The resident retainer’s house was on a postage stamp of a clearing, with woodpile, drive-shed, chickens, cow, goat, and he with one arm, the left. But the frayed bit of ribbon with its red-lined green moire and bronze palm on this bantam’s chest indicated a Croix de Guerre. Less than the five mentions a silver would have brought, but no matter since one was quite enough.
Full and broad, and not unlike Werner Dillmann’s, the grey and mercilessly tended moustache was given a decisive knuckle brush. ‘Me, Horace Rivet and former corporal in an army that was an army and didn’t run like those in this war, cannot let you pass, Inspectors. The wife will insist. She’s a Jouvand. Her father and mother are far worse.’
‘Are there others who would watch and report our trespassing if you did allow us to have a look?’ asked Louis, pleasantly enough.
‘They are all too busy at the harvest but will have seen that car of yours taking to this hill.’
‘It’s urgent. A murder inquiry. Your assistance is not only necessary, Corporal, it’s demanded under the law.’
Ah bon, firmness would be necessary. ‘Arrest me, then. If my boys were here, and not in the prisoner-of-war camps of that one, and let me tell you they and the others with them fought bravely, I would simply stand back and have them deal with you. It’s far too dangerous as the sign plainly states, or is it that you can’t or refuse to read?’
God would use the stubborn ones. ‘Like yourself, we were both soldiers and know well enough what to watch out for.’
‘Then you will understand perfectly that buried materiel can choose its moment even after the years of waiting.’
Which was absolutely true, given the recurring news reports of unfortunate farmers inadvertently hitting something or trying to dig it up. ‘That partner of mine is a Gestapo.’
He would toss the hand at such muscle, felt Rivet. ‘Even if he were that one’s Fuhrer, access would still be forbidden.’
Cheapness would allow Hermann to shine. ‘Would fifty francs help?’
‘Merde alors, what is this I am hearing from a Surete? The badge, Inspector. The number?’
A sigh had best be given, a hand tossed as well. ‘He’s one of Franchet d’Esperey’s men, Hermann. The Fourth Corps, but then the Third and Tenth joining them. The Battle of Guise, to Frenchmen; to yourselves, that of Saint-Quentin. Demoralized and discouraged, men like Corporal Rivet found in that new commander of theirs the necessary and fought bravely with both impressive courage and decisiveness.’
‘Dawn, 29 August 1914,’ said Rivet, ‘and the mist as thick as porridge. Nothing but fear in our hearts, the battle wearing on and on until, at about 1800 hours, the miracle. There he was riding that chestnut charger of his out in front and waving us on. The whole of the German line gave way as we drove them back.’
‘The British calling him “Desperate Frankie,” Hermann; his men, “the fire-eater.”’
‘Our right flank then digging in atop the Chemin des Dames, eh, Louis, to begin that terrible trench warfare you’ve been telling me about. Quit being so cheap. Here’s a thousand, Corporal.’
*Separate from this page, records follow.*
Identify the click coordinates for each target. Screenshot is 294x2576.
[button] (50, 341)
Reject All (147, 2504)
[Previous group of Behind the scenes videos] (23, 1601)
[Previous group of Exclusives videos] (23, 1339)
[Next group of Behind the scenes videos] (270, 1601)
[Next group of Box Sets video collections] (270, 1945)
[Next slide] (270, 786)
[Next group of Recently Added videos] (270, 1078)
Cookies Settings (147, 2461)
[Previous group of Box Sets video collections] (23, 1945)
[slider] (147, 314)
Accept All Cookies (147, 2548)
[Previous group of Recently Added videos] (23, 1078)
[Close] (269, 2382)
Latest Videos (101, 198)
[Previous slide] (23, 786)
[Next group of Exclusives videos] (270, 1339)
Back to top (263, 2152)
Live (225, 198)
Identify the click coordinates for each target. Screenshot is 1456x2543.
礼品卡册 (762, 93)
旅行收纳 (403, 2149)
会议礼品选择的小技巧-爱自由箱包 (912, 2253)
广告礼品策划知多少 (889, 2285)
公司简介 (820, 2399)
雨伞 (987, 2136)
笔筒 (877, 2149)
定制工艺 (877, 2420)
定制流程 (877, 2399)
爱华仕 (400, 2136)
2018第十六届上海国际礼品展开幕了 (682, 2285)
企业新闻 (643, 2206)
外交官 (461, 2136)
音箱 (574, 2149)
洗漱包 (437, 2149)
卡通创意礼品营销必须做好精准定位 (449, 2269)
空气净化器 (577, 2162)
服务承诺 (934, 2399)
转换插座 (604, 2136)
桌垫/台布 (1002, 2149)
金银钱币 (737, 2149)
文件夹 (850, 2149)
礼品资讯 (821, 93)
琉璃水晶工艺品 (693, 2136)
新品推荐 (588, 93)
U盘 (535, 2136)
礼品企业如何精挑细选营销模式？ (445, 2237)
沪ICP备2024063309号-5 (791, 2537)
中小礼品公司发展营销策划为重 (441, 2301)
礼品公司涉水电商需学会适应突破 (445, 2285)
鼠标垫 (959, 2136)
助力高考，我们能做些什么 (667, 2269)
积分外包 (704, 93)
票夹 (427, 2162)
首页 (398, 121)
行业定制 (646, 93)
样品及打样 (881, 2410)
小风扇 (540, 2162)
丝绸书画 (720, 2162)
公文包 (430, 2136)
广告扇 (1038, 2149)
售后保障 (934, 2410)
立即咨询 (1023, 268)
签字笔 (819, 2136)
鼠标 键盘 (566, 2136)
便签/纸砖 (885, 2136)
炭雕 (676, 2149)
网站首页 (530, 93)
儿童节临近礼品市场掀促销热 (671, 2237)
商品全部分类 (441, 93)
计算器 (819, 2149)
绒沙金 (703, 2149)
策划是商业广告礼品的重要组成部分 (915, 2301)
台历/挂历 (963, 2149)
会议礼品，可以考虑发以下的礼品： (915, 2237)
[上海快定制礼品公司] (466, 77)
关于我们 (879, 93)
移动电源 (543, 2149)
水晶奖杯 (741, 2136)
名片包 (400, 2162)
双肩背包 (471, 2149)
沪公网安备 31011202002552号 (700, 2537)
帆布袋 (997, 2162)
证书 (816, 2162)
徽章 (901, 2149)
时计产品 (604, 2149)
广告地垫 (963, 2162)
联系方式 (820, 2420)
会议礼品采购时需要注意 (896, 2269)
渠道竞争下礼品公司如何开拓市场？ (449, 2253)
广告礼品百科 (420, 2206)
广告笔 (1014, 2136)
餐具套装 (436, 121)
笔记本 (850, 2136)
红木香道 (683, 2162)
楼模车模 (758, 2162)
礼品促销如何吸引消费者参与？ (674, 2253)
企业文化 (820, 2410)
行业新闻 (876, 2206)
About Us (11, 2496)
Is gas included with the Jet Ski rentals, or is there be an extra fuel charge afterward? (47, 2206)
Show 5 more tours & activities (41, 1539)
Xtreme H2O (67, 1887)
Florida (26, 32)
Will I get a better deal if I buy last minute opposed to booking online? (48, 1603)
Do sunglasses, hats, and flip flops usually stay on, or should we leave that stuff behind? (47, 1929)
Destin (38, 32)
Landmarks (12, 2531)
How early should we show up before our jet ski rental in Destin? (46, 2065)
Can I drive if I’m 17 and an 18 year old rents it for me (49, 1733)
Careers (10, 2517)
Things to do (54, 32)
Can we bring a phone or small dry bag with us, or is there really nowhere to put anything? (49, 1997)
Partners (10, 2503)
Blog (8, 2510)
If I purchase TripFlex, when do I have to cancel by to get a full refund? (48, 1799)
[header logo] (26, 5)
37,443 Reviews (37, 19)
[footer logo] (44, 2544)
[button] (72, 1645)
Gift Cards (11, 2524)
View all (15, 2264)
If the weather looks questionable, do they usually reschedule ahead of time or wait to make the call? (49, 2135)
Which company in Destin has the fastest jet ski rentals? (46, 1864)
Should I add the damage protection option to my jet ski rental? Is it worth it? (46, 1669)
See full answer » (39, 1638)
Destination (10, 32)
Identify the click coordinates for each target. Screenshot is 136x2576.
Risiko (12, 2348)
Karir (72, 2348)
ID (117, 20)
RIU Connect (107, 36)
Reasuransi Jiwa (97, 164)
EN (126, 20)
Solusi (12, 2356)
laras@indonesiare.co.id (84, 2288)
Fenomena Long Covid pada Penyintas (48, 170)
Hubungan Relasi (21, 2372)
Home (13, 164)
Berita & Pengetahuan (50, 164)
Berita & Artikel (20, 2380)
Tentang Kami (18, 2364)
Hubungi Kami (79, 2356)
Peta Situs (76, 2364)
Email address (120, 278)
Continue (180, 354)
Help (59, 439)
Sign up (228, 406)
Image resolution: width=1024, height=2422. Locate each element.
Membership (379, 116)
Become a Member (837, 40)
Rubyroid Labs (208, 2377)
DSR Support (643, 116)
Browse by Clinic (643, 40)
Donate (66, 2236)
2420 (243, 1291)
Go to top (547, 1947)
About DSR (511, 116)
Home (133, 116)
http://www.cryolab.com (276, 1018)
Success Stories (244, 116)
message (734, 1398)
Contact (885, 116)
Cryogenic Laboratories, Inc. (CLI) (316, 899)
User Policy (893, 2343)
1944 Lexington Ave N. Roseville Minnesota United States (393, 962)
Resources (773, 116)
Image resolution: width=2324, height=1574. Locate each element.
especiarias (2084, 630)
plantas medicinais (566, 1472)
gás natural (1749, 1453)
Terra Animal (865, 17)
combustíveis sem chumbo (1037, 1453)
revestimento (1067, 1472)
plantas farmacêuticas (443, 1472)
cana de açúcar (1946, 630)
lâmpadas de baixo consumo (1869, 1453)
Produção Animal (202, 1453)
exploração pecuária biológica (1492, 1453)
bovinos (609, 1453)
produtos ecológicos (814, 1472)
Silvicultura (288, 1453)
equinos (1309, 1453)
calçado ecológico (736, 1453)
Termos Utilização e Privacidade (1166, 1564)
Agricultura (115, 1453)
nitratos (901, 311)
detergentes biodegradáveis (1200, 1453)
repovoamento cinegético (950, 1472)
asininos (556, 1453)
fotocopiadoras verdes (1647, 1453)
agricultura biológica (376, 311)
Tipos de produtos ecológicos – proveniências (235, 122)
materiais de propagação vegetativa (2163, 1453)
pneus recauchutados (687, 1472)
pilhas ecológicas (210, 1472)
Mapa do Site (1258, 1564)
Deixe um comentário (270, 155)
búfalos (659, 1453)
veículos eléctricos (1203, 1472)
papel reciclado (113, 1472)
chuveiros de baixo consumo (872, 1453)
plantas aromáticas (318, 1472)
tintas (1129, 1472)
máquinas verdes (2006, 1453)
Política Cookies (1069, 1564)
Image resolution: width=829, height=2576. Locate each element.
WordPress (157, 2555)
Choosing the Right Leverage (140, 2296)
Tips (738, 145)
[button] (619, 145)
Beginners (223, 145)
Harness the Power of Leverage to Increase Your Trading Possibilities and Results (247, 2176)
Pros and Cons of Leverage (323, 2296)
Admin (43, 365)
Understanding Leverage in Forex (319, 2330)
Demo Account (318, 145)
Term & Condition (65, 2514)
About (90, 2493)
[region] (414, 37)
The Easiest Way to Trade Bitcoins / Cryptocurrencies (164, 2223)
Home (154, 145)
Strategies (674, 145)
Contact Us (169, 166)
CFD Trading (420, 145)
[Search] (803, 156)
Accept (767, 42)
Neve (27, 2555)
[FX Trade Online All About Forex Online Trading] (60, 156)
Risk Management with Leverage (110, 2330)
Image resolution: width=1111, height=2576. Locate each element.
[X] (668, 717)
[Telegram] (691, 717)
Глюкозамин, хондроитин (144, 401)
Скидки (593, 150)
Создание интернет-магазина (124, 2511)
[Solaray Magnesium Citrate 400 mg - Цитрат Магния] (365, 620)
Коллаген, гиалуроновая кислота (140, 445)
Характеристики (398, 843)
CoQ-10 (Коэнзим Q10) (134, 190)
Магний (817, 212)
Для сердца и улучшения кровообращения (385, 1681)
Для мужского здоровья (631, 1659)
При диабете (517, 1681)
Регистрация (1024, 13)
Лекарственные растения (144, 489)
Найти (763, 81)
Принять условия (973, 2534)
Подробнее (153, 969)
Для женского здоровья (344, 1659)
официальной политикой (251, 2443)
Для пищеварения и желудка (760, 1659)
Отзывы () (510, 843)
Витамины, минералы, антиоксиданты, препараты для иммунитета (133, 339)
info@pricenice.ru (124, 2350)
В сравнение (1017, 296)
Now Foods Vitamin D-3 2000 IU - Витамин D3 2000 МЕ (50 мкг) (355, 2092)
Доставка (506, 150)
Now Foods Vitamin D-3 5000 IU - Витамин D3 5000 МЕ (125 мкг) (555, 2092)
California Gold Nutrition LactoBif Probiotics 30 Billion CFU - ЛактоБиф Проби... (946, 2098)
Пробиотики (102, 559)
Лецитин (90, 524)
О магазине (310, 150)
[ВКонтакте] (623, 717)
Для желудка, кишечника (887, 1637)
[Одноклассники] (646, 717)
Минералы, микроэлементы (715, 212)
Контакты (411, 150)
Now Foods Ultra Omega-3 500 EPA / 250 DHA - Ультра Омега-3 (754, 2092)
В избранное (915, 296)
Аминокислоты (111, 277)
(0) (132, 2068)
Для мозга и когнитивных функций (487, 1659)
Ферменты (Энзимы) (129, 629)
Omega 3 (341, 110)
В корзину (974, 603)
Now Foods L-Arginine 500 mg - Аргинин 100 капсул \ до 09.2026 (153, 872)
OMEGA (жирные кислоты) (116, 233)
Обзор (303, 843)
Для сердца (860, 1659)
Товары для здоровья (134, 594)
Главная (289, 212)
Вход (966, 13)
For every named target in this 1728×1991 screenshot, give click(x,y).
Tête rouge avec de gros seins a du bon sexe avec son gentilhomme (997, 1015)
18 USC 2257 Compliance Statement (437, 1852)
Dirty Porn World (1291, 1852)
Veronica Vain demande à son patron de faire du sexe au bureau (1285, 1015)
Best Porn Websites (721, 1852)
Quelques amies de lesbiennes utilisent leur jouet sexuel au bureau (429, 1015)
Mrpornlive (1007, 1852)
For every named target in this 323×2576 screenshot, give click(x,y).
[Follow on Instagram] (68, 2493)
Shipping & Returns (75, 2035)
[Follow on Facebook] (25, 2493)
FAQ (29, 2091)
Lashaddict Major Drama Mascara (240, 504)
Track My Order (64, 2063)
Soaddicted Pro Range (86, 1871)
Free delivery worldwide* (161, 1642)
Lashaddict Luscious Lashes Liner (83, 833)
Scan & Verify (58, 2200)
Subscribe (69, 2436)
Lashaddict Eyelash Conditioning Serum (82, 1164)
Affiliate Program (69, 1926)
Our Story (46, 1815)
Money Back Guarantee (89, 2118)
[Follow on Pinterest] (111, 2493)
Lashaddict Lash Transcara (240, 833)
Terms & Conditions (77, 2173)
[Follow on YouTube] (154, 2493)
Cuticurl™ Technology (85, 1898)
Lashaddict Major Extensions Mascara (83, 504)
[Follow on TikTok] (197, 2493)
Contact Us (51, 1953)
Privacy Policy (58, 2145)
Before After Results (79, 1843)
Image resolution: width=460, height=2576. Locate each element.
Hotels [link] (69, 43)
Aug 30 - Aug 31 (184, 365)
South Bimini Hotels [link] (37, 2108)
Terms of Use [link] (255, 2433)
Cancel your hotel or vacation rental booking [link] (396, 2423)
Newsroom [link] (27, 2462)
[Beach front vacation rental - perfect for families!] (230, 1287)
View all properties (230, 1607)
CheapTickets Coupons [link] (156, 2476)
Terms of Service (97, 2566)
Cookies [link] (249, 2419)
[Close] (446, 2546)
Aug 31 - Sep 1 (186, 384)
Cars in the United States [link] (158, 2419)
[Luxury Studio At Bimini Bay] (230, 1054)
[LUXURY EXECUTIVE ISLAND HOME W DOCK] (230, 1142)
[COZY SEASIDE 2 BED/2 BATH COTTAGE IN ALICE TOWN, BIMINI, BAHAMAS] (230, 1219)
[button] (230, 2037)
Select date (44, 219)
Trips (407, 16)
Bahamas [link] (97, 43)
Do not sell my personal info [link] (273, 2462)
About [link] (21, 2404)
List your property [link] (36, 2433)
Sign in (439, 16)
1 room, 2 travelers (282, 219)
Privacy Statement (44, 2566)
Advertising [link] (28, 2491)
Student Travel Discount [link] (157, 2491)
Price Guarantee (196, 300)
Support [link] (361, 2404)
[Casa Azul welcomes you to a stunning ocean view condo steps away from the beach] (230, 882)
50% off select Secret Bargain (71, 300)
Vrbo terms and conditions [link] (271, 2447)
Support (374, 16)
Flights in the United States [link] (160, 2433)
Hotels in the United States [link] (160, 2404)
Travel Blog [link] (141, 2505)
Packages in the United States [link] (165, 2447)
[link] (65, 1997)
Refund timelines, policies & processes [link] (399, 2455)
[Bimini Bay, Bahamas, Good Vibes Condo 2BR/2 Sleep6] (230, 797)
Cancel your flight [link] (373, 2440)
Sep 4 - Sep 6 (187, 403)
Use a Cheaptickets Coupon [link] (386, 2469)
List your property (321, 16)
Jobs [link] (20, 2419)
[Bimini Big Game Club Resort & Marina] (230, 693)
‘I’ll say I was in the shithouse.’
‘And the wife?’ hazarded St-Cyr.
‘No artichokes from Laon for four years if not eight, she’d tell you because of what those damned people from the Rhine and to the east of it had done to that beautiful city. No asparagus and strawberries from Chenay because of the battery there that was like this one? Had I not been in those “trenches” myself, I’d have wept like her and her parents, God rest them all.’
‘Give him 2,000 francs, Hermann.’
These two must really be determined. ‘No one comes here. Indeed, why should they, and yet suddenly there are others and then yourselves?’